# Feeling Guilty Over Not Feeling Guilty Over Sin



## Fly Caster (Feb 18, 2013)

Anyone else here ever experience something like this?---

One goes through a prolonged period of spiritual dullness and heaviness due to the awareness of his own sinfulness, only to experience a time of refreshing with the burden of sin "rolling away" from off the back, with an experience of joy and peace, only to find thoughts creeping in that such a sinner should not being feeling this way, but rather should be mourning and grieving over his sin?

Both conditions are commanded in scripture-- 1) mourn over sin in deep humility with "sack-clothes and ashes," and 2) exhibit the fruits of the Spirit (including joy, peace, an awareness of justified condition and sins forgiven). How do we reconcile these in the experience of the Christian life, without living presumptuously (on one hand) and somehow trying to earn the removal of sin by some sort of spiritual self-flagellation (on the other)?


----------



## rbcbob (Feb 18, 2013)

Fly Caster said:


> Anyone else here ever experience something like this?---
> 
> One goes through a prolonged period of spiritual dullness and heaviness due to the awareness of his own sinfulness, only to experience a time of refreshing with the burden of sin "rolling away" from off the back, with an experience of joy and peace, only to find thoughts creeping in that such a sinner should not being feeling this way, but rather should be mourning and grieving over his sin?
> 
> Both conditions are commanded in scripture-- 1) mourn over sin in deep humility with "sack-clothes and ashes," and 2) exhibit the fruits of the Spirit (including joy, peace, an awareness of justified condition and sins forgiven).

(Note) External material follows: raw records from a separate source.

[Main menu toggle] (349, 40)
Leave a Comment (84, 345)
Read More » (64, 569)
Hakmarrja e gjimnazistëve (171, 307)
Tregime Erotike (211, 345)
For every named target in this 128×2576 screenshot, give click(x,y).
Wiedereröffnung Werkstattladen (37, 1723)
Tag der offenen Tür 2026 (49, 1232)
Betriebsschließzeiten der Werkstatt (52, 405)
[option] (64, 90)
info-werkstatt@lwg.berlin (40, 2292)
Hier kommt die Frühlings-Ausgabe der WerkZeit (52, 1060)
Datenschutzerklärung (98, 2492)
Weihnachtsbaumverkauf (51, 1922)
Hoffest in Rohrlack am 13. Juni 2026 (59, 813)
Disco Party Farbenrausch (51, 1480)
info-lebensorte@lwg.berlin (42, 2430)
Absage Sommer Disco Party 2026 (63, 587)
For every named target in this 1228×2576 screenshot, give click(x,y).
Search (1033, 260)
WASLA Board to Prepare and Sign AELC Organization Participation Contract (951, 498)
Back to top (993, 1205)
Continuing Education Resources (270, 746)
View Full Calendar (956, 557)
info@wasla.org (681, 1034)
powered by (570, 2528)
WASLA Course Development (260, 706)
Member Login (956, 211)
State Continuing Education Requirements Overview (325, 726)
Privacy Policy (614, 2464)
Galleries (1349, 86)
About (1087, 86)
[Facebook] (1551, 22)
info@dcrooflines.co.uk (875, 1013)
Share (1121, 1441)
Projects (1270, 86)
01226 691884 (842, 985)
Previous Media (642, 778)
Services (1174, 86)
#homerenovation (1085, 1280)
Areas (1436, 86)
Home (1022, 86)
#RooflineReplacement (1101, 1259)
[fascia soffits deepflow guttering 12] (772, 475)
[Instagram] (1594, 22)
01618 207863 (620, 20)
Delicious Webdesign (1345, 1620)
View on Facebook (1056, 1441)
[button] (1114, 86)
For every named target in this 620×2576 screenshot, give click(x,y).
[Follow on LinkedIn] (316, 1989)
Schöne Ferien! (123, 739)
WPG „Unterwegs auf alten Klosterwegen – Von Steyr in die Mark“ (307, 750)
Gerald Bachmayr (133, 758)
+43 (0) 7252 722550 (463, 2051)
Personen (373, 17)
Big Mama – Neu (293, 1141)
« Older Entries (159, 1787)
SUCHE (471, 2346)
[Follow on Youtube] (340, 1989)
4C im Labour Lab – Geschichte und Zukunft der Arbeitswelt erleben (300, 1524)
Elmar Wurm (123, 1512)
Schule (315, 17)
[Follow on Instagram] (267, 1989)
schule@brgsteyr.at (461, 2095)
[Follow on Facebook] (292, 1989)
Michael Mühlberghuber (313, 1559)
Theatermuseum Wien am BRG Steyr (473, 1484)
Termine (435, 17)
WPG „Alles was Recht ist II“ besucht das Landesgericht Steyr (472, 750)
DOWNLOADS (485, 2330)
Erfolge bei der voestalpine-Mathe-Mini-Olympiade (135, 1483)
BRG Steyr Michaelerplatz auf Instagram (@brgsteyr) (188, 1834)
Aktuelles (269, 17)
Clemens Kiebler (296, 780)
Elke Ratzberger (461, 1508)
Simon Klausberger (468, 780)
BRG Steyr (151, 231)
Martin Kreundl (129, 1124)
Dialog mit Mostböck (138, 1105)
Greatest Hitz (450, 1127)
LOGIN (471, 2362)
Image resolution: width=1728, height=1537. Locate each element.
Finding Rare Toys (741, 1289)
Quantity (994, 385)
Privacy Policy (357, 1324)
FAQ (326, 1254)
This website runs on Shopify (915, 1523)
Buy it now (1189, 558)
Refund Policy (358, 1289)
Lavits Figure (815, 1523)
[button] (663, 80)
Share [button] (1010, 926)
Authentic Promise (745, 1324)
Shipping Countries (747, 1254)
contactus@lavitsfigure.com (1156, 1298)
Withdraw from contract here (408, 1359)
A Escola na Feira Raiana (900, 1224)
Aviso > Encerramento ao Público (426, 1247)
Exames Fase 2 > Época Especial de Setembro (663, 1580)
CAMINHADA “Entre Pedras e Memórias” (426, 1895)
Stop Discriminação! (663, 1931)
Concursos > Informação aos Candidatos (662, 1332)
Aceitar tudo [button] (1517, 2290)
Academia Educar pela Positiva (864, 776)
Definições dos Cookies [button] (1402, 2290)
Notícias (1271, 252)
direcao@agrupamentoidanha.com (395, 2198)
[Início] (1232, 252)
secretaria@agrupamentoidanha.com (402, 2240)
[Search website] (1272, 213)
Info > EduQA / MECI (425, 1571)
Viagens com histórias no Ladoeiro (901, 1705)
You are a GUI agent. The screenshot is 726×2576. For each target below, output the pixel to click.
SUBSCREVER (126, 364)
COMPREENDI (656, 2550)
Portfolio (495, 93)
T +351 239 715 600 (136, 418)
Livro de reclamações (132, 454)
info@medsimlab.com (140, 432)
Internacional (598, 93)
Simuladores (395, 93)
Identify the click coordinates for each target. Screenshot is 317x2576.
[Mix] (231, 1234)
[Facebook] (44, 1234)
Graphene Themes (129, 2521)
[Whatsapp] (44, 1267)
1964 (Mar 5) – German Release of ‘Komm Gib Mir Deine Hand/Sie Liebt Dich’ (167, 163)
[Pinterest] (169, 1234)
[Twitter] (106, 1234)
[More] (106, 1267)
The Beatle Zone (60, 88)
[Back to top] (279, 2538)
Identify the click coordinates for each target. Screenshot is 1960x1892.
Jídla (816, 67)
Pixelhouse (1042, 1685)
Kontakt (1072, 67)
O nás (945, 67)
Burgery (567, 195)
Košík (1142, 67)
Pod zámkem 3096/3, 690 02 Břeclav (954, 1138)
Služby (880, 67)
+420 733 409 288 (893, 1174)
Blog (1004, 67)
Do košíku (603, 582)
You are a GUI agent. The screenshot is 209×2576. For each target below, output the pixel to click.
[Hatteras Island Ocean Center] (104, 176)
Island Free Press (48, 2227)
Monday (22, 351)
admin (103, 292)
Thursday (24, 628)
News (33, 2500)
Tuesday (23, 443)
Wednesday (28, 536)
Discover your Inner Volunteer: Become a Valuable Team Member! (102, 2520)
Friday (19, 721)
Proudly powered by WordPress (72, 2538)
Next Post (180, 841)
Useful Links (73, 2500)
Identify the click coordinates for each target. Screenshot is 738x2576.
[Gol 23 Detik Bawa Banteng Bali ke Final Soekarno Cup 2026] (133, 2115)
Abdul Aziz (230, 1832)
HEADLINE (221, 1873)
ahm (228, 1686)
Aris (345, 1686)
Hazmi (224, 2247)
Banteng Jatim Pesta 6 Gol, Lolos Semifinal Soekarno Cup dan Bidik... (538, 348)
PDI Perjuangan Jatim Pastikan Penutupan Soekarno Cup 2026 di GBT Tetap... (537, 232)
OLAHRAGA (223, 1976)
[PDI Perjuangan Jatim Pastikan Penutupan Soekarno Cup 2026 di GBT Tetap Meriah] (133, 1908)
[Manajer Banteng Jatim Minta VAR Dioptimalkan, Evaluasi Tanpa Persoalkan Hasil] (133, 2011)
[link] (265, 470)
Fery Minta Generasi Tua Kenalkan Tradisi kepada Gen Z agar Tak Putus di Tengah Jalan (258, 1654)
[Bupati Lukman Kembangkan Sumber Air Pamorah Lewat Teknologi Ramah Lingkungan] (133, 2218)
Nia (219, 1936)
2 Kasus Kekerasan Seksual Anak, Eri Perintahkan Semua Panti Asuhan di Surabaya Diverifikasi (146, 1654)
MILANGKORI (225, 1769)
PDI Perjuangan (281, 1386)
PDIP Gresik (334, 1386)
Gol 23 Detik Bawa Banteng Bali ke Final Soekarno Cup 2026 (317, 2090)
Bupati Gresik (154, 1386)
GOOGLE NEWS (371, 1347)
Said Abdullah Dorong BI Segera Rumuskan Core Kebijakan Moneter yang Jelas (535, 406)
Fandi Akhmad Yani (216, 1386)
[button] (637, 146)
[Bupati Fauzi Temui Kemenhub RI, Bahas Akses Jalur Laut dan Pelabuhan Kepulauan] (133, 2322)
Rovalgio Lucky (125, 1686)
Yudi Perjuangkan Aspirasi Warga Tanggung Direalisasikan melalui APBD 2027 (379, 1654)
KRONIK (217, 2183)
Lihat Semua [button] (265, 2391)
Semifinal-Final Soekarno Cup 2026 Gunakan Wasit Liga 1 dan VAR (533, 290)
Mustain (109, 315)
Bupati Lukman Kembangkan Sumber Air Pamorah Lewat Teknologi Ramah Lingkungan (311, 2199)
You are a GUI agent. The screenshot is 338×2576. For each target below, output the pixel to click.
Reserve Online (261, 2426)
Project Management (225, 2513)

How do we reconcile these in the experience of the Christian life, without living presumptuously (on one hand) and somehow trying to earn the removal of sin by some sort of spiritual self-flagellation (on the other)?



By distinguishing between things which differ. Know the present disposition of your heart. Is it one of indifference to unconfessed/habitual sinning, or rather settled realization of remaining sin and unceasing warfare against it?



> Proverbs 28:13 He who covers his sins will not prosper, But whoever confesses and forsakes them will have mercy.





> Matthew 9:2 Then behold, they brought to Him a paralytic lying on a bed. When Jesus saw their faith, He said to the paralytic, "Son, be of good cheer; your sins are forgiven you."





> Romans 4:7 "Blessed are those whose lawless deeds are forgiven, And whose sins are covered


----------



## Loopie (Feb 18, 2013)

I know in my own experiences I feel both at different times. For instance, if I say or do something that was offensive towards a brother (perhaps I did not realize that it was), I will deeply mourn over the recognition and realization that I wronged my brother. BUT, as soon as I confess my sin and repair my relationship with my brother, I feel great joy and happiness. So I think that when we experience sin as believers, we will still feel a sense of sorrow and mourning, but this will of course be temporary, so long as the sin is confessed and our eyes remain fixed on Christ. Knowing that our sin has been forgiven should bring great joy, cheer, and happiness. It just so happens that usually we feel an immediate sense of shame and mourning when we realize that we have sinned.


----------